Un calvaire qui dure depuis plus d'un an
Depuis plus d'un an, un appartement meublé situé dans le quartier du Mazel à Mende est envahi par des punaises de lit. Les occupants, un père et son fils en situation de handicap, vivent un véritable enfer. La fille et sœur des victimes témoigne, dénonçant l'inaction de Lozère Habitations, le bailleur social.
Des signalements ignorés
Selon elle, dès la mi-mai 2025, deux semaines après l'emménagement, une première punaise a été repérée. Elle affirme avoir immédiatement alerté Lozère Habitations. Une entreprise de désinsectisation est intervenue, mais n'a pas mené le traitement à son terme. Pendant plusieurs mois, plus aucune nouvelle n'a été donnée à la famille, laissant les insectes proliférer. Le lit, le fauteuil roulant, les vêtements, tout est infesté.
Aucun relogement proposé
Les locataires n'ont pas été relogés, ce qui les a isolés. Plus personne ne peut entrer pour le ménage ou les soins. La proche dénonce une situation invivable et un abandon pur et simple. Le père tente de traiter le problème par ses propres moyens, sans succès.
La mairie de Mende s'empare du dossier
La mairie a récemment reçu le directeur de Lozère Habitations, Sébastien Blanc. Ginette Brunel, première adjointe, reconnaît que le bailleur aurait dû agir plus tôt : « Sébastien Blanc aurait peut-être dû s'investir davantage dès les premiers signalements. » Cependant, elle précise que ces logements appartiennent au parc privé et que la commune ne peut intervenir directement.
Le directeur admet des erreurs
Sébastien Blanc concède que la première entreprise n'est pas allée au bout des mesures et qu'il y a eu des « malentendus ». Après la réunion avec la mairie, il a missionné une seconde entreprise pour éradiquer les parasites, espérant une intervention rapide. Il a également relancé la coordination entre les services sociaux et de santé pour que les locataires puissent être soignés.

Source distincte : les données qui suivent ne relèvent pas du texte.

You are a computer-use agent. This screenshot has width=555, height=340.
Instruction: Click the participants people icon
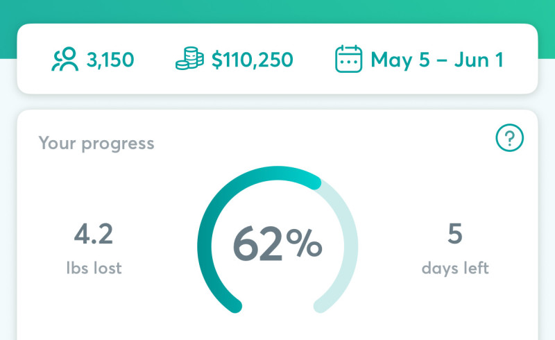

Une réunion multi-partenaires
Une réunion s'est tenue le 20 avril dernier, rassemblant l'Udaf, les Dispositifs d'appui à la coordination, la direction départementale des territoires, les services sociaux et le conseil départemental. Malgré cela, aucun relogement n'est prévu à court terme. Sébastien Blanc indique que l'Udaf est sur le coup, mais qu'il n'y a pas de meublé disponible. Il estime que si la situation est bien suivie, elle pourrait être réglée d'ici deux mois.
L'isolement et la rupture de soins persistent
En attendant, le problème de l'isolement et de la rupture des soins pour les locataires reste entier. La famille continue de vivre dans des conditions insalubres, espérant une intervention rapide et efficace.